Records supplied =
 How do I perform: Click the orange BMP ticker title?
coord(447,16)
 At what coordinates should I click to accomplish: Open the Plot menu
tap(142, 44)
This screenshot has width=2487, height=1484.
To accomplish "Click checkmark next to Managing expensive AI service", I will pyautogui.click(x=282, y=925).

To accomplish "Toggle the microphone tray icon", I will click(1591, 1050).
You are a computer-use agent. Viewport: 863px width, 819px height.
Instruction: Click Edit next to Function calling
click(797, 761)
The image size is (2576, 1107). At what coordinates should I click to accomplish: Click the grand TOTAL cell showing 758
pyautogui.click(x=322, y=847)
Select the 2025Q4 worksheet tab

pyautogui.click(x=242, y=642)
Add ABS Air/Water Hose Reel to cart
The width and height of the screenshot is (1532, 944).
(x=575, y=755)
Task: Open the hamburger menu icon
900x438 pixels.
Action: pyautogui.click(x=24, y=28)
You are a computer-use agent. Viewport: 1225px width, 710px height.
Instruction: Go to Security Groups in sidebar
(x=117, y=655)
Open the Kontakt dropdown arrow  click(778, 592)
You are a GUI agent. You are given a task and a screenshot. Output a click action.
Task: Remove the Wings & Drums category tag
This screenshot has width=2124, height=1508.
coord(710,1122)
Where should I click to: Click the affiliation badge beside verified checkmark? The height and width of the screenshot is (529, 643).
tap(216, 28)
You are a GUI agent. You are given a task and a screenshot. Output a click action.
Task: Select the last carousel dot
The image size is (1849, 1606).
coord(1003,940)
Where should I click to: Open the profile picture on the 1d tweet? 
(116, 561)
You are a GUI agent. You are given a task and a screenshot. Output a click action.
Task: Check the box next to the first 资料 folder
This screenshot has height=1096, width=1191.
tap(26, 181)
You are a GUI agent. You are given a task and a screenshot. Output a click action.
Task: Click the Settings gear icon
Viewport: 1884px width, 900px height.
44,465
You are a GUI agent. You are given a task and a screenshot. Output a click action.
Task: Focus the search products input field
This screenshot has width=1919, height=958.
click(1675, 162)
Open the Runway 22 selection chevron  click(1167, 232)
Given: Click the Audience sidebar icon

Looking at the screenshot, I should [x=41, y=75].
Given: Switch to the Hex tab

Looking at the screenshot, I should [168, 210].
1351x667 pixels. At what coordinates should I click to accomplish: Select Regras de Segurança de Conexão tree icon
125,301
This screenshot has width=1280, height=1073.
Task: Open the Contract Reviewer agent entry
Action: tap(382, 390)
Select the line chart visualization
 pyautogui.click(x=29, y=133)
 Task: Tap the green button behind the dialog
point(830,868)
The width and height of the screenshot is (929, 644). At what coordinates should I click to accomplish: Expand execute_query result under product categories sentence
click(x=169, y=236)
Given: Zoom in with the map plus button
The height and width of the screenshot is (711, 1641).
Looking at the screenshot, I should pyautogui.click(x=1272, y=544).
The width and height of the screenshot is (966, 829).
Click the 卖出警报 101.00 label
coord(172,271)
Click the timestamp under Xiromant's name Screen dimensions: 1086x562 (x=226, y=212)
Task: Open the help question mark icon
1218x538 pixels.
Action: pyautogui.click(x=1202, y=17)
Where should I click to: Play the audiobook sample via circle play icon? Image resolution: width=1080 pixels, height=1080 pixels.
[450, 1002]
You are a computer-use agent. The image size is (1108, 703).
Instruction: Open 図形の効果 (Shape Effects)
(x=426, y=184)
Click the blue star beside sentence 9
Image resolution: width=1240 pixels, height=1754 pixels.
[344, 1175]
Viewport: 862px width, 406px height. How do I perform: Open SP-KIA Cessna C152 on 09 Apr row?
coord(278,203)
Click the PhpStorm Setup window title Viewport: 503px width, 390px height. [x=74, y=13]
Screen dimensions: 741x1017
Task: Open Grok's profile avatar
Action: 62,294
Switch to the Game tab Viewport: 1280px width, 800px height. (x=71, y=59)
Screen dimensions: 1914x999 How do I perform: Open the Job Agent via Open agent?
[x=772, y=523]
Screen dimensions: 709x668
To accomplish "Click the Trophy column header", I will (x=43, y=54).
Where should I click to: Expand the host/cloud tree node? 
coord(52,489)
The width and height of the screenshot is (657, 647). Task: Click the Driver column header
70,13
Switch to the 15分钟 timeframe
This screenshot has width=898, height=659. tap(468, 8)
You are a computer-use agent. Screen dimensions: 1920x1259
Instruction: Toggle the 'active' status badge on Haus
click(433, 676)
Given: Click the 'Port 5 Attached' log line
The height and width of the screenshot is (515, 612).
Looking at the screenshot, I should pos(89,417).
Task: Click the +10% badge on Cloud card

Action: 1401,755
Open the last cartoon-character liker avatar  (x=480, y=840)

Task prompt = Turn the part of the data above that opens with the line containing "You are a computer-use agent. Viewport: 863px" and closes with the line containing "(x=575, y=755)" into a numbered list, leaving out any blank lines.

Result for this task =
1. You are a computer-use agent. Viewport: 863px width, 819px height.
2. Instruction: Click Edit next to Function calling
3. click(797, 761)
4. The image size is (2576, 1107). At what coordinates should I click to accomplish: Click the grand TOTAL cell showing 758
5. pyautogui.click(x=322, y=847)
6. Select the 2025Q4 worksheet tab
7. pyautogui.click(x=242, y=642)
8. Add ABS Air/Water Hose Reel to cart
9. The width and height of the screenshot is (1532, 944).
10. (x=575, y=755)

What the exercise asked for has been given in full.